Wo kommt Reverse Engineering zum Einsatz?

Reverse Engineering wird fast von allen Branchen eingesetzt, die im produzierenden Gewerbe tätig sind. Hier werden vor allem die Produkte der Wettbewerber beobachtet und analysiert. Neu gewonnene Informationen zu Produktionsschritten und möglichen Schwachstellen können sinnvoll für die interne Produktentwicklung genutzt werden.

Innovative Lösungen entstehen insbesondere dann, wenn mehrere Konkurrenzprodukte mit dieser Methode analysiert wurden und die jeweiligen Fehler ausgemerzt und entsprechende Vorteile zusammengefügt werden.

Neben der Produktanalyse von Wettbewerben gibt es zwei weitere große Einsatzbereiche des Reverse Engineerings. Zum einen wird diese Methode bei der Analyse von Hardware eingesetzt und zum anderen bei der Software-Entwicklung. Wir schauen uns beide Bereiche genauer an.

Hardware Reverse Engineering

Für die Analyse von Hardware wird diese in die einzelnen Bestandteile auseinander gebaut, sodass jedes kleinste Teil für sich untersucht werden kann. Dies dient dem Ziel, alte elektronische Systeme zu aktualisieren, so dass diese wieder auf den neuesten Stand der Technik gelangen.

hardware bestandteile eines spielzeugs

Ein weiterer Aspekt liegt darin, dass durch diese Methode ein Konfigurationsaudit vollzogen werden kann, also ob sich die Produkteigenschaften mit der Beschreibung der Konfiguration decken.

Beim Hardware Reverse Engineering stellen die Baugruppen eine Unterkategorie dar. Auch hier werden alle vorhandenen Bestandteile, Komponenten und Strukturen analysiert und nachgebaut.

Software Reverse Engineering

Auf dem Markt der Softwarelösungen herrscht ein starker Konkurrenzkampf. Um sich hier durchzusetzen, ist es hilfreich, die Produkte der Wettbewerber genauestens unter die Lupe zu nehmen. Mit welchen ausgetüftelten Lösungsansätzen arbeitet die Konkurrenz? Wie sieht die Performance aus und welche Funktionalitäten sind integriert? All dies versuchen Unternehmen mit Hilfe von Software Reverse Engineering, kurz SRE herauszufinden.

bildschirm mit code

Für die Vorgehensweise wird in der Regel ein Decompiler verwendet, mit dem die Maschinencodes in eine menschliche Sprache übersetzt werden. Nicht immer ist dieser automatisch ablaufende Prozess durchführbar. In einem solchen Fall muss manuell gearbeitet werden, wobei ein Disassembler zum Einsatz kommt. Nur selten kann wirklich der vollständige Source Code ausgemacht werden.

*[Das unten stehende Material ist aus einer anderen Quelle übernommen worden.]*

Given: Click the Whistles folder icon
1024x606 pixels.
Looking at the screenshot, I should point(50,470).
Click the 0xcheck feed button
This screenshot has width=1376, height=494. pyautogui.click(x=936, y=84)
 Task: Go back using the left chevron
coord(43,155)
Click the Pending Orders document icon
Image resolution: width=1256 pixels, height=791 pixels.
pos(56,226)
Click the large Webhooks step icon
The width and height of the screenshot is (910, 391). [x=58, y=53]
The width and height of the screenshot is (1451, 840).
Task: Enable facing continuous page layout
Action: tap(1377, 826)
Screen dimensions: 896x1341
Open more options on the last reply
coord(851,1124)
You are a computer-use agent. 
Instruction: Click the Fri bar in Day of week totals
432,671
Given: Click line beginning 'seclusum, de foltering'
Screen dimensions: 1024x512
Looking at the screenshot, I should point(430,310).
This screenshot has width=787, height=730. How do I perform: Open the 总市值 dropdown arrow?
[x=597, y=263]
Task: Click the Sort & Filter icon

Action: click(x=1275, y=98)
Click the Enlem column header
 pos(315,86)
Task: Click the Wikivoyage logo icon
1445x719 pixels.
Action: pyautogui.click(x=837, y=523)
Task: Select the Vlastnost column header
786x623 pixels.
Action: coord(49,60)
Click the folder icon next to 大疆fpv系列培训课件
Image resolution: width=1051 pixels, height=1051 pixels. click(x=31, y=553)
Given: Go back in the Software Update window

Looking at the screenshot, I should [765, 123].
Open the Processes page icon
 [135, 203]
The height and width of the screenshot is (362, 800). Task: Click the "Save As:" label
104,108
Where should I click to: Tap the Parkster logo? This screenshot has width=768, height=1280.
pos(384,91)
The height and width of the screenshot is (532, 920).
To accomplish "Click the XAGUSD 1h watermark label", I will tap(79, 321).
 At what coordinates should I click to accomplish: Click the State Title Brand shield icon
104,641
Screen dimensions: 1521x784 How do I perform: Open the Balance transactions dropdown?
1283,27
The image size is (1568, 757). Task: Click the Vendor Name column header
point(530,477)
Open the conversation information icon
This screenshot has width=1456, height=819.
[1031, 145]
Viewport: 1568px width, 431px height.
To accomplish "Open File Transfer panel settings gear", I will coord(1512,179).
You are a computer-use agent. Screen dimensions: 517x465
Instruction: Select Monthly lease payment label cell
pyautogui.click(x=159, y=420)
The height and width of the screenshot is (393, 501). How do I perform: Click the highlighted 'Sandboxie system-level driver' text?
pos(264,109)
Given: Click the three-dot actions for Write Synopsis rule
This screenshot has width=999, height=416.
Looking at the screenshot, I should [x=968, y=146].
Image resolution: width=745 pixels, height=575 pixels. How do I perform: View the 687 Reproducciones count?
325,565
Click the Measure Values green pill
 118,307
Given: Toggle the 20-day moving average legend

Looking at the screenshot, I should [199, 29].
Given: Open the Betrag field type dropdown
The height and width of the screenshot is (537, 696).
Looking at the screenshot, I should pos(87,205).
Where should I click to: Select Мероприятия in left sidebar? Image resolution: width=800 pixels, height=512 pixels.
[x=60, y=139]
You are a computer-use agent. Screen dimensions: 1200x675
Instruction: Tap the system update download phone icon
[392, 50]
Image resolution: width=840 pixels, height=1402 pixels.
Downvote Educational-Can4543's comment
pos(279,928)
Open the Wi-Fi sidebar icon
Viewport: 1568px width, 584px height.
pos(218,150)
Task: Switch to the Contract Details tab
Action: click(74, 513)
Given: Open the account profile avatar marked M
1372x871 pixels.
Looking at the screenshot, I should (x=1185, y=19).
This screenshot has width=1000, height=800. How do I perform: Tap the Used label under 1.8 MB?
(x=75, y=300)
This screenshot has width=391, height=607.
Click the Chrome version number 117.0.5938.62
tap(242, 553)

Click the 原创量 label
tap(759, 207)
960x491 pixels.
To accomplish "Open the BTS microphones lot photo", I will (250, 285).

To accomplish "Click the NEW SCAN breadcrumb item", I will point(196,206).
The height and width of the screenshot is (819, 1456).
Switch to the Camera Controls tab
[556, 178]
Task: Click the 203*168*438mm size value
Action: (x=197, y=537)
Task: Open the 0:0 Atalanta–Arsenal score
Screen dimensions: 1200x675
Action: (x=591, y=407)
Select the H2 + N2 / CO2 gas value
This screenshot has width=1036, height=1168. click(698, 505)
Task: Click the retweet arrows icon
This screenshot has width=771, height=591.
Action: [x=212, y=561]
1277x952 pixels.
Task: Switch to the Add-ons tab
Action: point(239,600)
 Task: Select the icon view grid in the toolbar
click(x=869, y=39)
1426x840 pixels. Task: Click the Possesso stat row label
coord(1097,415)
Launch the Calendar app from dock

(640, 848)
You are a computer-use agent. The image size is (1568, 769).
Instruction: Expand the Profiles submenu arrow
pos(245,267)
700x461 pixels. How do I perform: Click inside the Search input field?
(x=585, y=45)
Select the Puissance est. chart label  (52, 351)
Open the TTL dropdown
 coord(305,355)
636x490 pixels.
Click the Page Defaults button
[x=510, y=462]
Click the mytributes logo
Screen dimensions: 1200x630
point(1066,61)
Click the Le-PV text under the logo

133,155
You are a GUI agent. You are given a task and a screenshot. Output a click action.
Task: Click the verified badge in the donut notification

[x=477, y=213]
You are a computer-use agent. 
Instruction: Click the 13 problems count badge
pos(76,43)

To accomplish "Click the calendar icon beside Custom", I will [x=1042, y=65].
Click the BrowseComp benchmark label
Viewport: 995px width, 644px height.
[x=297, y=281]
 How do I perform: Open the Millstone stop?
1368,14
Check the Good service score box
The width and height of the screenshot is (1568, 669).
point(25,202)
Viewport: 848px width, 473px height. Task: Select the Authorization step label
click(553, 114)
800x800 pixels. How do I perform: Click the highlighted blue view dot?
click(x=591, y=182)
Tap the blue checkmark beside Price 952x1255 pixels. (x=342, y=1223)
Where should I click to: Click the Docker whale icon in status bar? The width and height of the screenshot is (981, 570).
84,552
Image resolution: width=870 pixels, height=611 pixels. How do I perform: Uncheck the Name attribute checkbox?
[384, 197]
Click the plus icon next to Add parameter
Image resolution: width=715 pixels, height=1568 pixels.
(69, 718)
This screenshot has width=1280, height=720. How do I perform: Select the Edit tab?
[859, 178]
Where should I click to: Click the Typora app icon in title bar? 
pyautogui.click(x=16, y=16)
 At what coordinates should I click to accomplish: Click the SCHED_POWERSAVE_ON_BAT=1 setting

Von Unternehmen wird Reverse Engineering für Software insbesondere verwendet, um mögliche Code-Fehler ausfindig zu machen oder um eine Funktionsanalyse durchzuführen. Weitere Anwendungsbereiche des Software Engineerings sind:

  • Qualitätsmanagement: Funktionen der eigenen Software prüfen
  • eigene Software optimieren und weiterentwickeln
  • Aufspüren von Schadstellen wie Trojaner, Viren etc.
  • Aufspüren von Fehlern und Schwachstellen
  • Kompatibilitäts-Optimierung mit anderen Softwares oder Plattformen

Reverse Engineering – Beispiel Deutsche Bahn

Reverse Engineering wird von vielen Firmen verschiedener Branchen praktiziert. Ein großes Unternehmen, das durch diese Methode stark profitiert, stellt die Deutsche Bahn dar.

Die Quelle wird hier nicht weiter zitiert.